↓↓↓
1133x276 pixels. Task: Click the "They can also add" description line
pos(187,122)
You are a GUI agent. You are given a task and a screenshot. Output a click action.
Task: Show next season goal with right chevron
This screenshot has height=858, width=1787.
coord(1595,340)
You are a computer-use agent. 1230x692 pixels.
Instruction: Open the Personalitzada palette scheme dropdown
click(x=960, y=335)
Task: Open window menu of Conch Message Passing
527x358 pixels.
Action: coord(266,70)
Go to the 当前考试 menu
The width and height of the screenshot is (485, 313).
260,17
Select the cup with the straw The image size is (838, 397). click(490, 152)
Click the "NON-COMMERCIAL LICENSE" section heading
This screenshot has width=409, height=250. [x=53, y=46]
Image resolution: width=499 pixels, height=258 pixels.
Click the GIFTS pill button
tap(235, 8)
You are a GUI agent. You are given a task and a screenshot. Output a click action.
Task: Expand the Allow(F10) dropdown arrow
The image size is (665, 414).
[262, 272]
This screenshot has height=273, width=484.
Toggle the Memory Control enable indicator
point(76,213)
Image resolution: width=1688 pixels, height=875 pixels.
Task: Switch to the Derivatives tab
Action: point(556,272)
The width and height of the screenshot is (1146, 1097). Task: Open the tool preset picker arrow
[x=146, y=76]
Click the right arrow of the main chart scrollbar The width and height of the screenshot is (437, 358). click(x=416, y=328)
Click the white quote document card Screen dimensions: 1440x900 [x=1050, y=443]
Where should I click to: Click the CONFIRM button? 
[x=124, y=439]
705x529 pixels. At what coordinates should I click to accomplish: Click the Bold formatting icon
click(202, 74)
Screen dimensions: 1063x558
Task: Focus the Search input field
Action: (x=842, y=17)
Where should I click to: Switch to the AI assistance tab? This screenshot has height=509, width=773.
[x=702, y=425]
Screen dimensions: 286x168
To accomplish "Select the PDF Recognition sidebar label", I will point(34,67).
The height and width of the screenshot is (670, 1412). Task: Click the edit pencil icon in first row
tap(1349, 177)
↑↑↑
* [PROBLEM DETAILS] In the records above, find every line containing the word "with" and show it.

* [ANSWER SECTION]
Task: Show next season goal with right chevron
Select the cup with the straw The image size is (838, 397). click(490, 152)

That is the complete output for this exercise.